Reviewed by: Jordan C.
We've been meaning to cover the Vancouver Folk Music Fest for a couple years now, and of course we choose the year that it pours the whole weekend to experience this outdoor gathering. So, I'll admit it, we wussed out on the superbly soggy Saturday because we didn't think getting soaked to the bone would make for good concert going...even if it was Tim Robbins & The Rogue Gallery headlining on the main stage in the evening.
Like most Vancouver music fests (Vancouver Jazz Fest, Burnaby Blues Fest), the Vancouver Folk Music Festival's name is a bit of a misnomer. The reason being that most music fests here start small and focused but as they grow they need to attract a wider audience and that's when they start to include groups that don't quite fit the genre of the fest. Maybe a more apt name would be the Vacouver World Music Festival because there is always bands from all over the world, most of which are considered world music artists.
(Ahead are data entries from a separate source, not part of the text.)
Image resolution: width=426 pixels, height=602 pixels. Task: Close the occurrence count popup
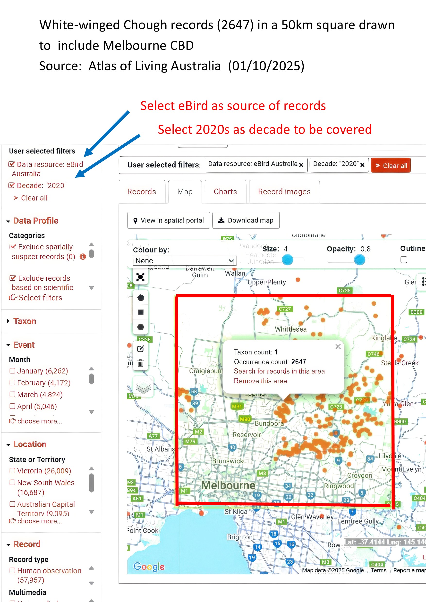point(338,347)
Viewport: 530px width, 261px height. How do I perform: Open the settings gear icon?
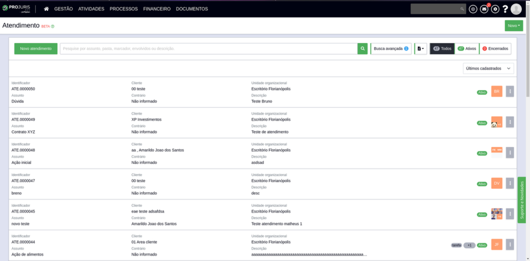click(x=495, y=9)
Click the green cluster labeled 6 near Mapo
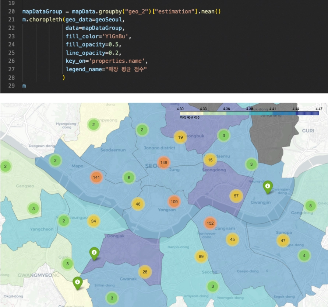 129,177
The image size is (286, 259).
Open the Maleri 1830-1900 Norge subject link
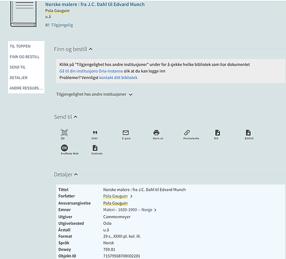128,210

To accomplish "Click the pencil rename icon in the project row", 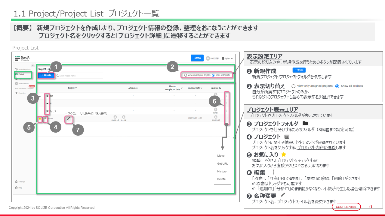I will pyautogui.click(x=69, y=119).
Another interesting note about the VFMF is their unique jam sessions where three to four bands are put together to improvise. All the artists involved also have proper concerts in the schedule but the jams are a way to encourage something different and new. So, as we arrived on Sunday afternoon we wandered over to Stage 5 to catch one of these jams. This one was called Rebel Souls and had Morgan O'Kane from the US, DiggingRoots from Ontario, with local Alpha Yaya Diallo and his band. It didn't take them long to get something going and the groove quickly got people up off their picnic blankets. By the end of the jam the whole area was up and moving. Sadly, Malian group Tinariwen weren't granted Visas for some reason and could not attend. They were supposed to be at this jam, as well as play on the main stage just before festival closer Emmanuel Jal. A friend of mine I caught up with told me that he had been to a few other jams on Saturday and that they don't always work. He pointed out that when the time signatures and styles are really different, it is hard for the artists to just jam.
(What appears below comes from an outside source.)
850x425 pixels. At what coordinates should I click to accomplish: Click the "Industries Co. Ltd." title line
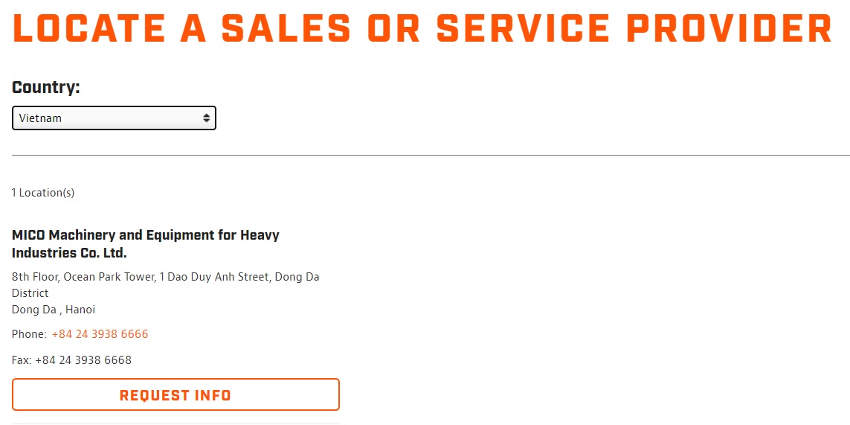pos(69,253)
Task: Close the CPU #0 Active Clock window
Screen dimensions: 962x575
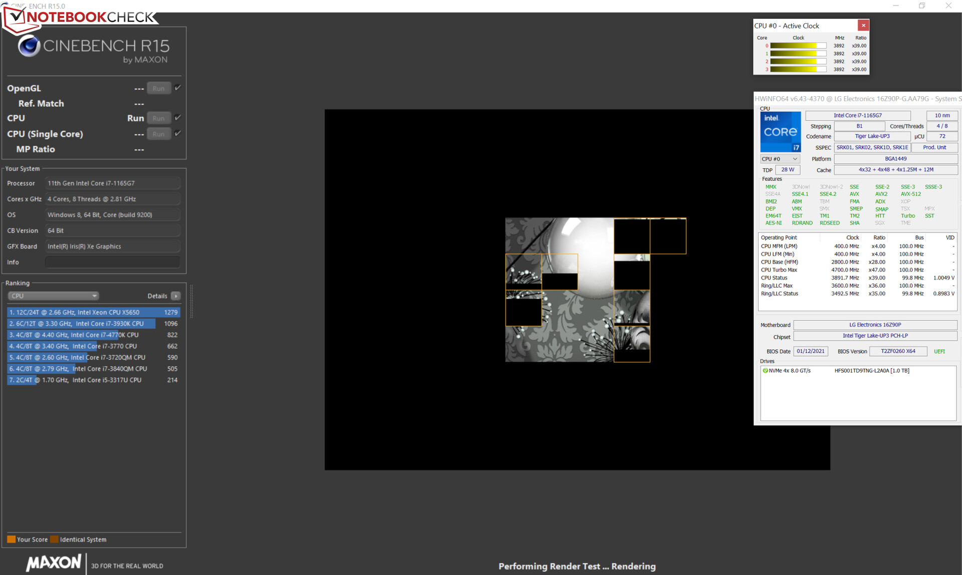Action: click(x=863, y=26)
Next, we listened to an Aussie band named Graveyard Train. Their name is a play on "gravy train", if it hasn't dawned on you yet. They were very reminiscent of Dead Man's Bones, although they have a little more of a country "stomp" to them. The lead guitarist had a long, shaggy black beard and looked like the conductor of the Graveyard Train. Another dude looked straight out of the Outsiders with the slicked hair, white wife beater, suspenders, and he was playing a heavy chain with a big hammer!
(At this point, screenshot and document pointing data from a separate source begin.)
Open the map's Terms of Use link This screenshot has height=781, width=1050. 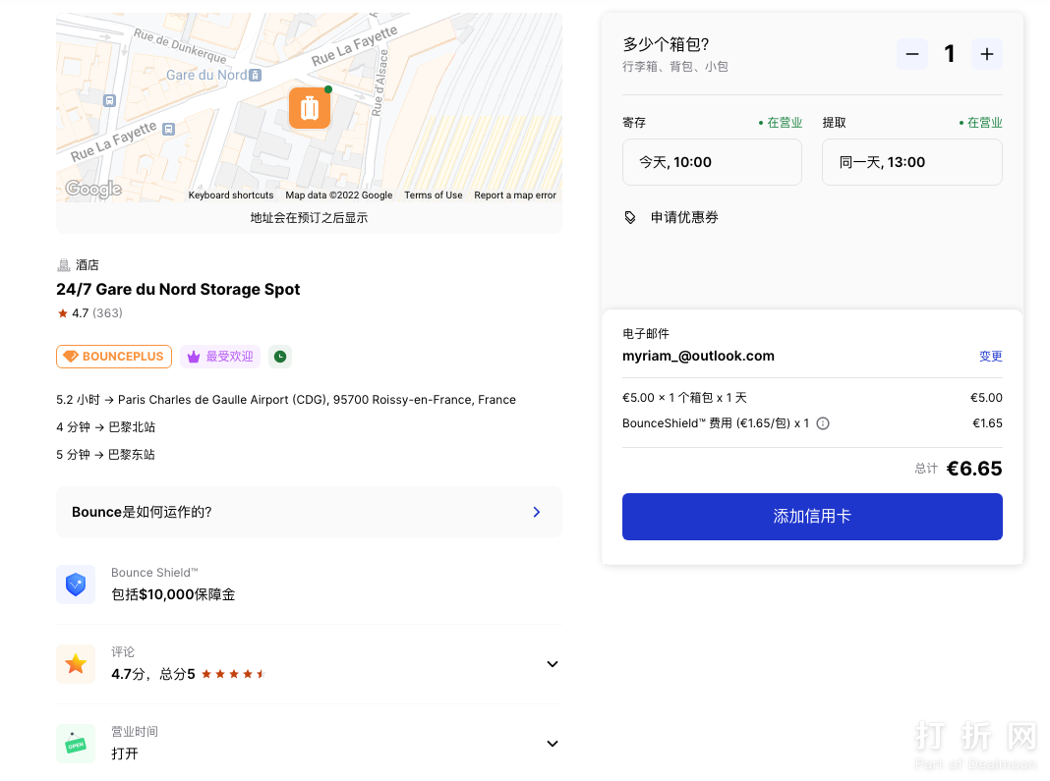click(x=433, y=195)
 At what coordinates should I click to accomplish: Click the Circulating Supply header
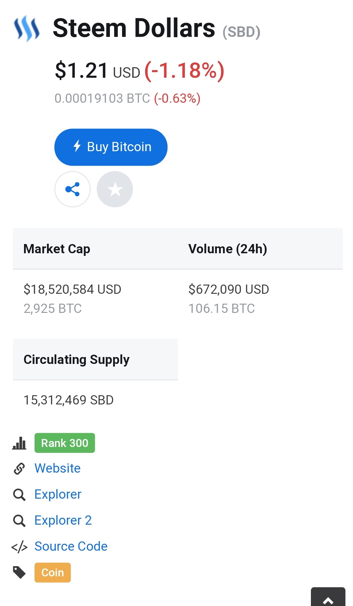pos(77,360)
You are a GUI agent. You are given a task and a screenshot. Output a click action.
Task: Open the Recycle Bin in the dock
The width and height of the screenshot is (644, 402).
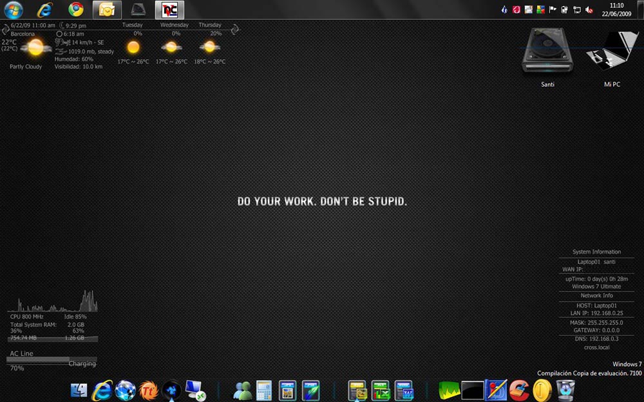[x=565, y=390]
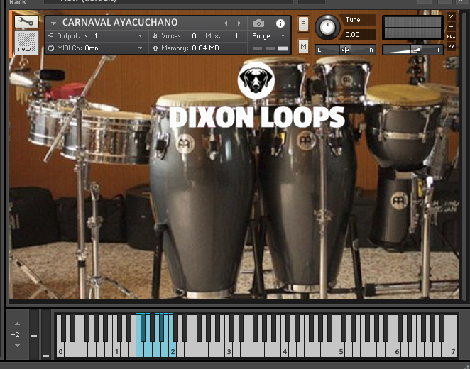Open the Output st. 1 dropdown
Screen dimensions: 470x369
140,35
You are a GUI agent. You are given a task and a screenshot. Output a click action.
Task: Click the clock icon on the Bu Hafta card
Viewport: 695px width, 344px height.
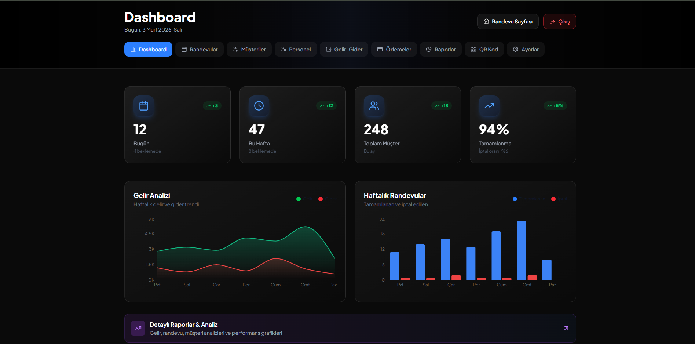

This may sound odd considering that there were bands from everywhere from Sudan to Australia to India, but San Fran's Beats Antique was the group I was most intrigued to see. I just had a feeling they would put on a great show. The set-up was Tommy Cappel on drums and Dave Satori handling the laptop to trigger beats and playing various string instruments. Even though this was the part of the day where it really started to rain, Beats had the whole dense mass of festival-goers dancing. When they finished their show, the audience were demanding more, so they did a couple song encore. To close, they pulled some Flaming Lips antics with audience members coming up to dance in animal masks! Before they left the stage they announced that the big crowd and ample love were more than they expected.
C.R. Avery is well known in the Vancouver music scene and I was excited to see his set. The C. R. I have seen is usually solo and focuses on his harmonica beatboxing and accoustic guitar. But the C. R. we saw Sunday evening was a whole different beast. He was now C.R. Avery and His Orchestra, which included a full band and three female back-up singers! He started out with a very cool Springsteen cover that sounded like raw '80s Hip-Hop. However, past that point, I don't know what to say...it just wasn't what I was expecting or wanted to hear. The new material came off way too contrived for my liking. Regardless, big up to the home grown shit!
Don't be turned off by the Vancouver Folk Music Festival title, there is something for everyone and plenty for those with good taste in music. The VFMF was a fun, wet, and chill experience, we highly recommend checking it out.